Behavioral wellness is critical for all pets, dogs in particular. Fractures of the human-animal bond resulting from unwanted and inappropriate behaviors are one of the most deadly injuries we treat. Like most diseases, these behavioral problems can often be prevented; teaching clients to foster good behavioral health is among the most important services a veterinary practice can provide.
Sadly, veterinarians receive very little specific training in behavior during vet school. Much like dentistry, behavior has been overlooked in our professional curriculum, and those of us with an interest are left with much learning to do after we graduate. As Dr. Burns, the team and I continue to learn, we are finding that there are a great number of resources out there, some good, some bad, and some potentially dangerous to you, your dogs, and the bond you share. I thought I’d share a few of my favorite resources with you here.

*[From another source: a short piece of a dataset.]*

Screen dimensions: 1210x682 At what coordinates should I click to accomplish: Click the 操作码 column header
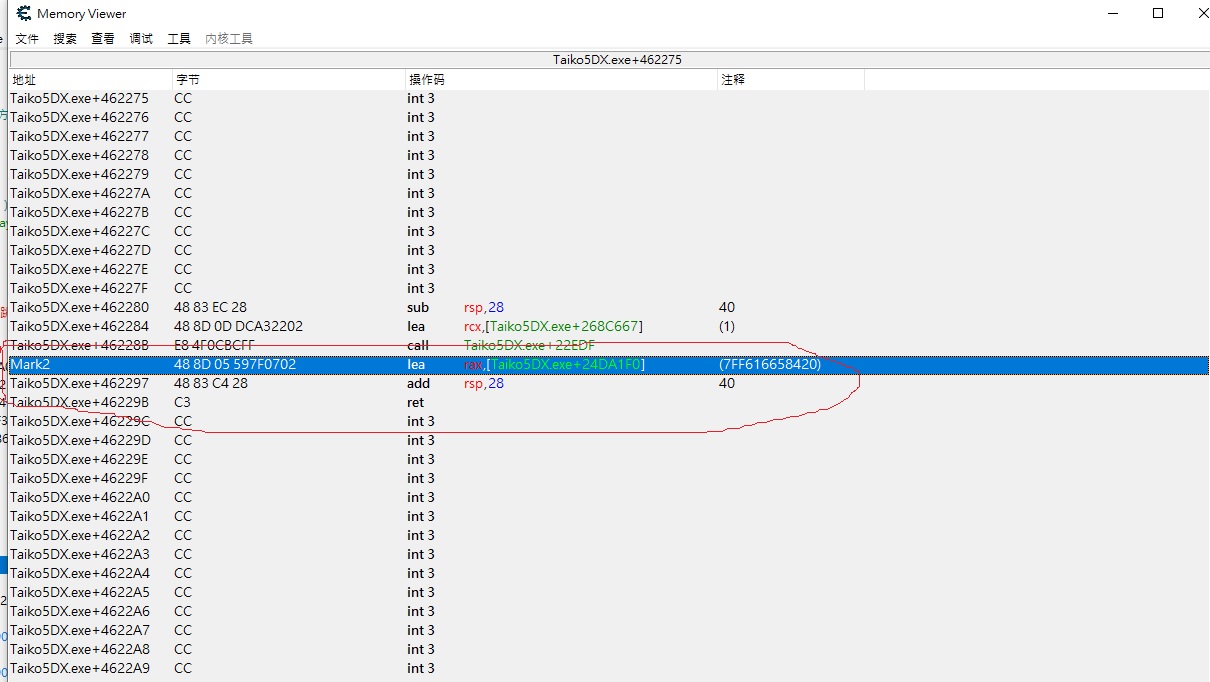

Karen Pryor Clicker Training is the website of Karen Pryor, author of Don’t Shoot the Dog and one of the best-known proponents of the positive training method known as clicker training. This website contains free articles, blogs, and other information about operant conditioning–a scientifically proven teaching and training method used to train a wide range of species from dolphins to rhinos to Nile crocodiles and even aquarium fish–and its applications in dog training. I’ve done most of Archie’s training using a clicker, and I am a huge believer in its effectiveness.
It’s Me or the Dog airs on Animal Planet; in strong contrast to another popular TV show, this one demonstrates only the non-aversive techniques of positive reinforcement and negative punishment. Dog trainer Victoria Stillwell helps families learn how to train problem dogs using positive techniques. Victoria is a no-nonsense trainer who isn’t afraid to tell pet owners when they are responsible for creating the problems they’ve asked her to fix, and you won’t catch her using outdated references to dominance, physical punishment, or other aversive or compulsion-based training methods.
4 Paws University provides training services in Sacremento, California. Owner Lisa Mullinax and her team have created a fantastic library of articles on a huge variety of training topics. Of particular usefulness are a number of very clear explainations about the dangers of dominance theory, a great discussion about how to compare dog trainers and behavior consultants, and specific tips for correcting a variety of problem behaviors using positive techniques. Many of the articles include “recommended viewing/reading” references for those who want to learn more.
Dr. Kelly Moffat is Arizona’s only board-certified veterinary behaviorist. We’re quite fortunate that she is here in the southeast Valley, and she is a great resource for our most difficult and perplexing behavioral cases. Board-certified veterinary behaviorists are veterinarians who have completed a residency in veterinary behavior and behavioral medicine and passed a rigorous certification exam. They are true specialists–on the order of the surgeons, ophthalmologists, cardiologists, and internists that we refer other challenging cases to when we’ve reached the limits of our expertise or experience.
The Kikopup Dog Training Channel on YouTube is maintained by positive trainer Emily Larlham and features the most comprehensive library of training videos you’re likely to find online. The short videos range from how-to’s to amazing examples of the tricks and behaviors she and others have trained dogs to perform using only positive techniques. “You don’t have to use punishment to teach obedience,” Emily says. I couldn’t agree more.